John Boyer: Yes, in a repeat, it's clear a function won't work in XPath 1. The repeat-index indexing back in the data won't work with @appearance, or insert or delete.
John Boyer: My next project is sorting: I've discovered that the best sorting performance is on the O(N^2 log(N)), unless you use @iterate and efficient insert, you can get O(N log(N) log(log(N))). With @iterate you can get a simple, easily-understood O(N^2) sort.

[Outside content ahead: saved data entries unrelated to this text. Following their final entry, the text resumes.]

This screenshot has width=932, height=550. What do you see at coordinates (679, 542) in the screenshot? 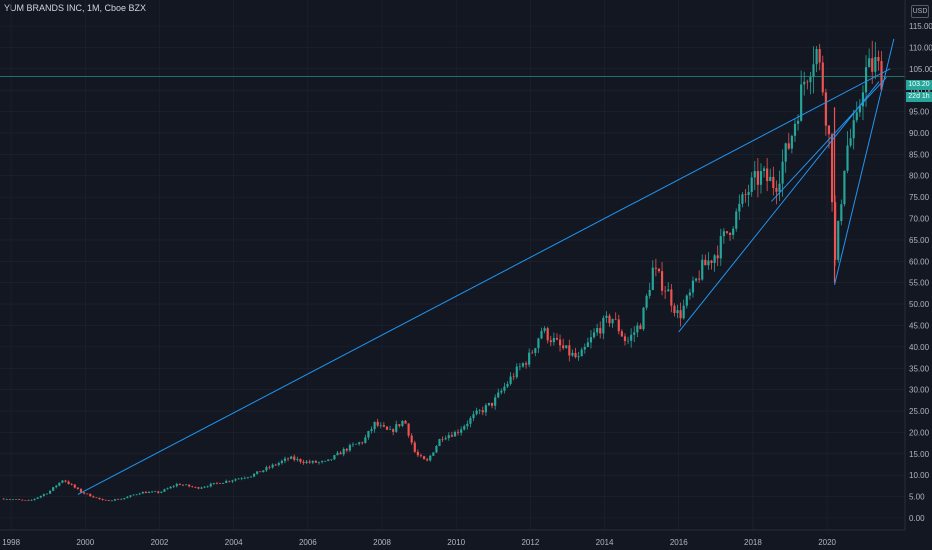
I see `x-tick-label: 2016` at bounding box center [679, 542].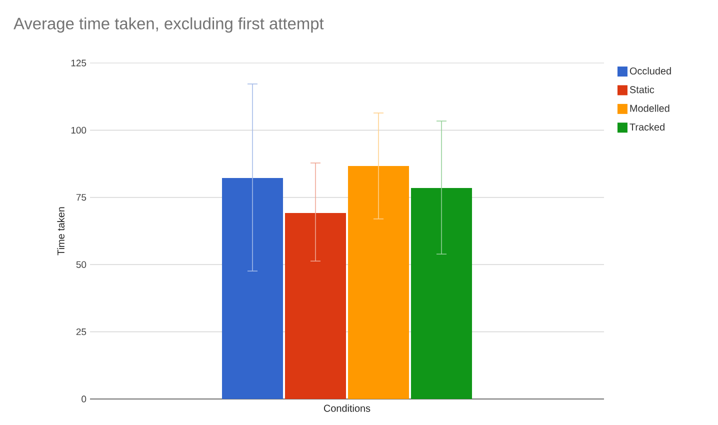 The width and height of the screenshot is (718, 425). What do you see at coordinates (81, 264) in the screenshot?
I see `y-tick-label: 50` at bounding box center [81, 264].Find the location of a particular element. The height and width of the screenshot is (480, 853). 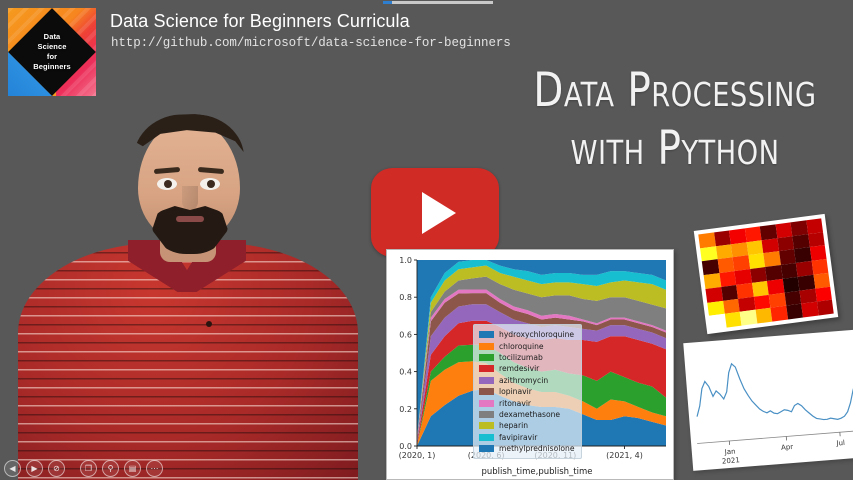

play-icon is located at coordinates (439, 212).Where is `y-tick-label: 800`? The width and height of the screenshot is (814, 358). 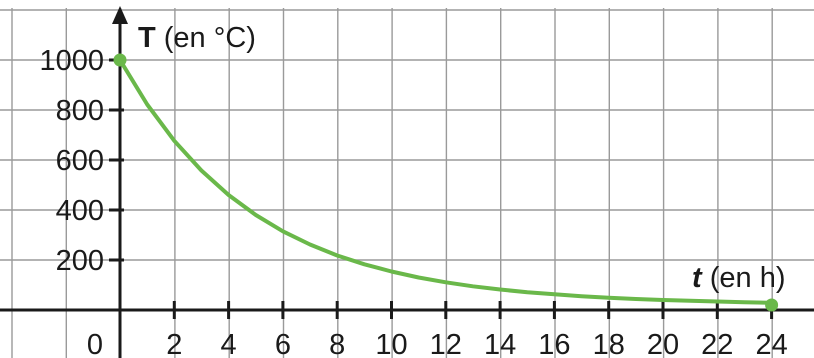 y-tick-label: 800 is located at coordinates (80, 111).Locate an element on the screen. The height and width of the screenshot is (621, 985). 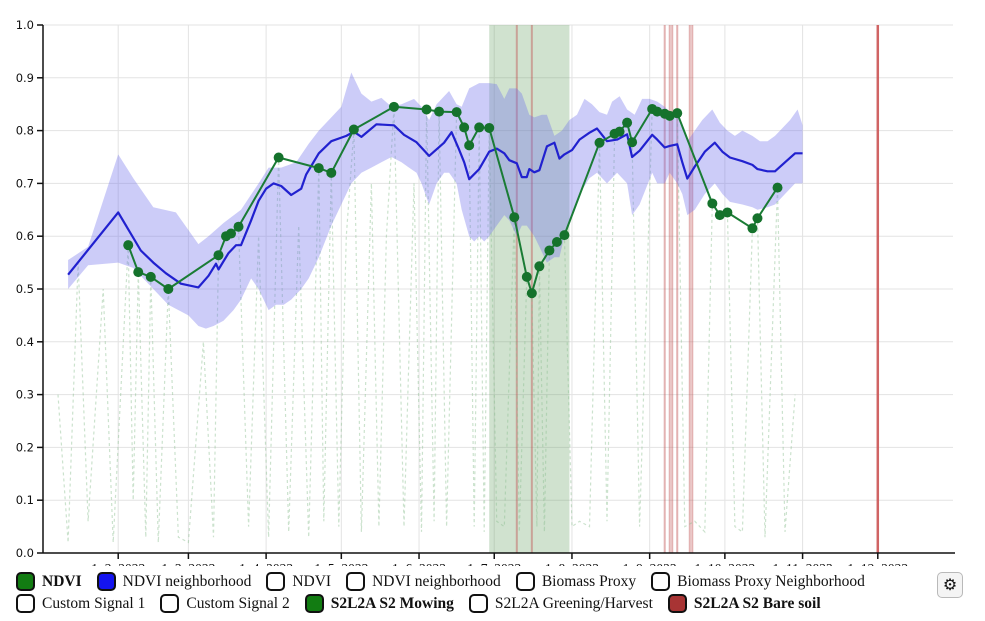
legend-item-s2l2a-s2-bare-soil: S2L2A S2 Bare soil is located at coordinates (744, 604).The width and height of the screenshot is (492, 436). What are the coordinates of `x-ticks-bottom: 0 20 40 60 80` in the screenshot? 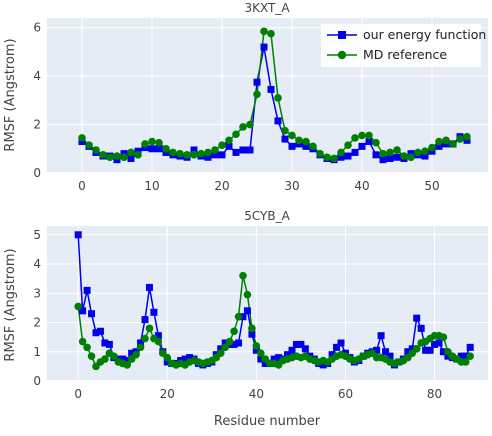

ACTION-1828 John Boyer to allow space-separated @appearance in http://www.w3.org/MarkUp/Forms/wiki/XForms_2.0_RNC_Schema http://www.w3.org/MarkUp/Forms/wiki/XForms_2.0_RNC_Schema

* Knockout.js; XForms like framework for JSON for regular HTML

http://knockoutjs.com/

Philip Fennell: I'm passing this along from a colleague.
Leigh Klotz: It says "Declarative bindings, automatic UI refresh, dependency tracking, templating"

* valid()

Erik Bruchez: I changed the wording about when the function would throw an exception. We said that it "should" throw an exception in binding expressions. The text is there. We use binding exception on on id links and on binding expressions. I think it's the correct behavior and follows XForms 1.1 when there are expression issues, but the group could verify it. There is a note explaining when it is safe to use the function. I added a note saying why it is unsafe to use on bind, as we discussed. It would be good if someone could look at the text and confirm that it is good to go.
Erik Bruchez: I have a couple of questions. Leigh, you mentioned an invalid() function. Was there an action item to specify it?
Leigh Klotz: It would be for the excluded middle, as we have done with xforms-valid and xforms-invalid events, and for similarly with CSS. If we have a case where a node is neither valid nor invalid then we would need two functions, both of which would return true. You would know when you need it because the excluded middle would appear.
John Boyer: It did happen during the relevance discussion, so you are right, Erik. So if it's non-relevant you could get false on both. So we decided instead to use the $relevance parameter, more like submission.
Erik Bruchez: I'll look for cases.
Leigh Klotz: Let's just do it lazily; it will be obvious when we need it because we'll find that true and false are both wrong. For relevance, we did it a different way.
Erik Bruchez: OK.

Erik Bruchez: I have a second question; do we test leaf-nodes or trees? In Orbeon we have a flag. Do we need a way to test a whole subtree? There is one use case, which could be problematic: a leaf element with an input field bound. Right now it uses a subtree, and the attribute is invalid, and the function would take both into account. If we had named parameters, it would be a no-brainer, and we already have a boolean, it's not very elegant.
Leigh Klotz: .//*|@* would give you the tree. You can't use the first node rule.
Erik Bruchez: It might be a bit slow. In XPath 2 you could write .//(*|*/@*)/valid()
John Boyer: It sounds like the main problem is a complex-type with simple content. Such as a currency validation. We have to ask a specialized validity content to have the.
Leigh Klotz: I thought this was the problem I found with XForms Basic.
Erik Bruchez: <price type="bar">10.42</price> <bind ref="@type" constraint=". = (a, b)"/>
John Boyer: We did this to make XForms 1.1 work.
Steven Pemberton: What is our conclusion?
John Boyer: Invalid attribute on a complex element needs a different look. We don't have an answer yet.
Steven Pemberton: So Erik's action is closed.
Leigh Klotz: The use is limited by this problem with validity.
John Boyer: It would be nice for someone to have an action item to figure out how to amend the valid function.
Erik Bruchez: I can get started.

ACTION-1829 Erik Bruchez to start discussion on valid() with complex types.